I stood frozen to the spot, clueless as to what to do or say. I felt sick.
I can still picture him as he stood silently and with immense dignity as he made sure we all got off before wiping away the spittle.
I can still see his face, his corporation bus uniform and the jersey he wore beneath it, but I can recall nothing about the scumbag who felt compelled to gob in his face.
School buses were terrifying to board at the best of times - if the choice was going upstairs or walking two miles in the rain, I’d opt to go home soaked to the skin - but this was stomach churning and sickening.
I recall the moment every time I drive past the bus stop when I’m in Edinburgh; a moment frozen in time which said so much of the ugliness of racism.
It came back this week as I read the harrowing experiences of former Yorkshire cricketer Azeem Rafiq who was a victim of racial harassment and bullying which left him isolated, humiliated, with thoughts of suicide, and which destroyed everything that is special about playing pro sport.
Yorkshire’s handling of the situation has been utterly lamentable.
It originally buried its own report, then issued an apology, suspended its head coach and saw some heads roll.
But even as its major sponsors deserted it and the club was banned from hosting lucrative international matches, you wonder if Yorkshire fully understood the deep-rooted damage done, let alone know where to begin changing the culture within.
The “it’s only banter” excuse is bogus.
Banter is when you are in on the joke – not the victim of it.
If any pro sports guys don’t understand the difference then they need to start educating themselves very quickly.
And It doesn’t need more reports and commitments to effect change.
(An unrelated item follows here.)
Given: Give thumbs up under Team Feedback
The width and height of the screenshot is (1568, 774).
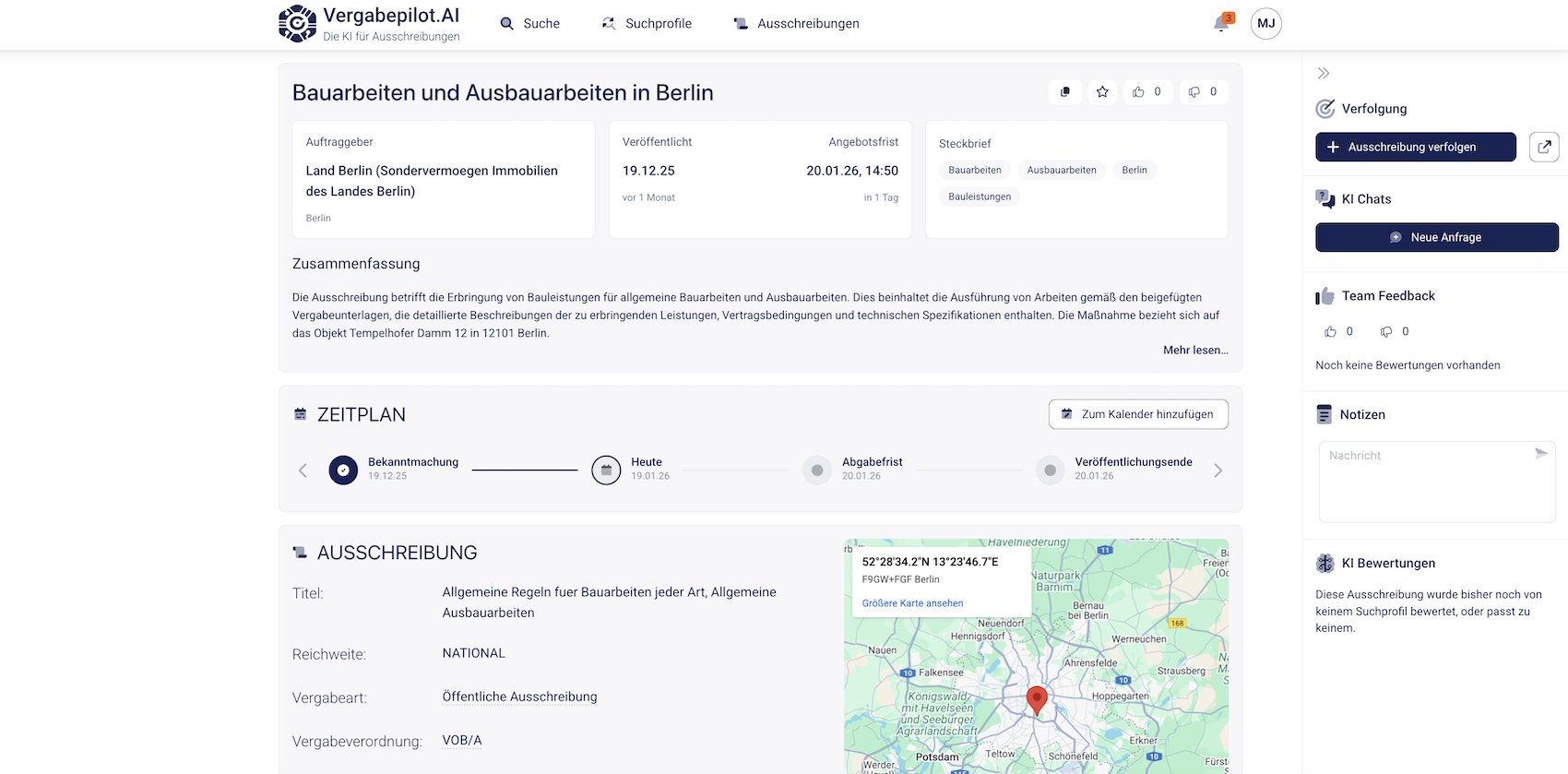Looking at the screenshot, I should point(1331,332).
Clubs simply needs to listen - over and over if necessary - to the powerful, moving testimony of Rafiq, understand the devastating impact words can have when they become weapons, and then act.
Read Rafiq’s testimony and weep, get angry – but, for pity’s sake, do something to change this culture.
“I felt, isolated, humiliated at times. Pretty early on, me and other people from an Asian background… there were comments such as ‘you’ll sit over there near the toilets’, ‘elephant-washers’.
“The word ‘Paki’ was used constantly.
“There just seemed to be an acceptance in the institution from the leaders and no one ever stamped it out."
And you think this is solely a Yorkshire Cricket Club issue, think again.
I suspect – I hope – many more dressing-rooms will now be looking again at what has gone on behind closed doors.